- Colleagues,
- Today’s guest contributor is Nathan Schroeder. He’s part of the Crossings team. He manages the Crossings listserve. Apparently he also reads the stuff that gets posted. He and his wife Ellen are parents of our three oldest grandchildren.Peace & Joy!
Ed Schroeder
Database TheologyA few months ago, Bethel’s adult aducation class was doing a series on theories of atonement. When we discussed the idea that Christ had to die because God demands death as a consequence of sin, one person rejected that idea because she couldn’t believe in a “vengeful” God that would make such a demand. I worked out another model in which Christ indeed had to die because death is a necessary consequence of sin, but not because of God’s vengefulness. This model is based on my professional work; let me share part of it with you.
I am a computer programmer; I design and build data processing systems. As such, I am a creator. In creating a system, I have wide choice: I can build into the system whatever structures and rules I want to include. The system also includes independent agents (programs) that I create; I give them their instructions and start them going. If the agents act as I expect, operating within the rules and structures that I chose, the result will be that the system functions as I desire.
But sometimes the agents don’t do what I expect (there are bugs). Acting completely in accord with their natures as I created them, they take actions I did not desire, often impeding other agents or messing up the structures. At that point, my choices are rather constrained (at least in comparison to my freedom when I was creating the system). I always have the option to destroy the entire system and create a new one, but usually there are reasons not to do that. Short of that, any major change to the structures or rules will cause other agents to be unable to function, and almost always will result in problems worse than the ones I’m trying to solve. I usually have to seek some change I can make in the structures or rules, that will be small enough not to impede other agents, but large enough to solve the problem at hand.
You see the analogy, I’m sure. I think that God, in creating our world, could have created it any way God chose; and God chose certain rules and certain structures to incorporate into the creation. One rule that God chose is this: someone will receive good if they do good (and, implicitly,will receive bad if they do bad). This rule of reward and retribution seems to me to be foundational in God’s creation; I can see it reflected everywhere, even in the very laws of physics. And God created independent agents (people) in the creation, and gave them instructions. If the agents had acted as God expected, the entire creation would have functioned as God desired.

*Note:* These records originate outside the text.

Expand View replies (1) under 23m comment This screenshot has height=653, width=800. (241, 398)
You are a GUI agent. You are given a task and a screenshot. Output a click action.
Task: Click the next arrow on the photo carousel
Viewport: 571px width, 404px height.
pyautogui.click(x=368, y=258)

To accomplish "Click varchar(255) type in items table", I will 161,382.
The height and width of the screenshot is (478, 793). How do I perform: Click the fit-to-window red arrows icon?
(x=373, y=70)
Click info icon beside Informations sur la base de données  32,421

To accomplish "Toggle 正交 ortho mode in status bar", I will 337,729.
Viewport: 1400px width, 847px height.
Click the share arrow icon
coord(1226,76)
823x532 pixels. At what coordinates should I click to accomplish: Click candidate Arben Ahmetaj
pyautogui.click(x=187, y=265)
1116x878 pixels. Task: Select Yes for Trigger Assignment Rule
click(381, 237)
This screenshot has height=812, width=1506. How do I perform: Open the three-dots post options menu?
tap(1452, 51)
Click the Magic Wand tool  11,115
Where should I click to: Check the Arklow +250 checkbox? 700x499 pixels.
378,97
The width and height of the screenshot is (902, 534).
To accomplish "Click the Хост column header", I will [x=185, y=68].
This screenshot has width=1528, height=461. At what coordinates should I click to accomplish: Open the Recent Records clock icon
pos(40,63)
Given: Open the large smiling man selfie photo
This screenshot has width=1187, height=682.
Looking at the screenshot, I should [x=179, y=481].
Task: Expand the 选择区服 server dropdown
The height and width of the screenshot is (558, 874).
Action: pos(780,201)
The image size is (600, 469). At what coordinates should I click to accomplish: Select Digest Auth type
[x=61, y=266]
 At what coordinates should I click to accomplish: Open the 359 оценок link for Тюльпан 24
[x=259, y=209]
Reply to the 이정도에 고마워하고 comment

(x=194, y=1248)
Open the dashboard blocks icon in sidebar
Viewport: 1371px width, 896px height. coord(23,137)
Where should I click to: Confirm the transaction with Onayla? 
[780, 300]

But the agents did not act as God expected. As a result, in accord with the rule of reward and retribution that God built into the creation, the agents received bad; in fact, death. Now that the agents have shown this tendency, God’s choices are limited by the creation God created. God always has the option, of course, to destroy the entire creation and create a new one. That’s one choice. God also has the option, of course, to ignore the problem; to let the creation continue to go in the direction it’s headed. That’s a second choice. A third choice would be to change the creation to remove the rule of reward and retribution. As I said, I see this rule as fundamental to the creation; if it were removed, physics would change so much that I don’t believe humans as biological creatures could continue to survive.
It seems to me that the fact that God didn’t choose any of these first three choices shows love for God’s created agents. Any of these choices would hurt or destroy us. In love for us, God sought another choice. I think that God found one small change that could be made, that would not change the creation so drastically as to kill all life, but would be sufficient to allow the problem to be fixed. God changed the rule of reward and retribution in this way: the good or bad result no longer needs to happen to the person who did the good or bad action. (Even this change has affected creation significantly; without it, we would never have to ask the question “why do bad things happen to good people?”) This allowed God to shift the major consequences of everyone’s sin to one person, saving all the other people.
But even this was not loving enough for our God, it seems to me; we have been told that God will not let even one out of a hundred be harmed, but will expend great effort to rescue even the one hundredth. So God found a way to extend God’s self into the creation; to be simultaneously both the Creator, outside of creation, and one of the agents within the creation. (Fans of the movie “The Matrix” will recognize this as analogous to what the Machines did in “Agent Smith” – for a very different purpose, of course.) Using the rule change, then, God shifted the major consequences of everyone’s sin onto that one person who was God’s self acting within the creation.
Thus was Christ’s death an unavoidable consequence of (a) the way God created the world, (b) our sin, and (c) God’s incredible love for all of us, that God would enter into the world and take our death upon God’s self.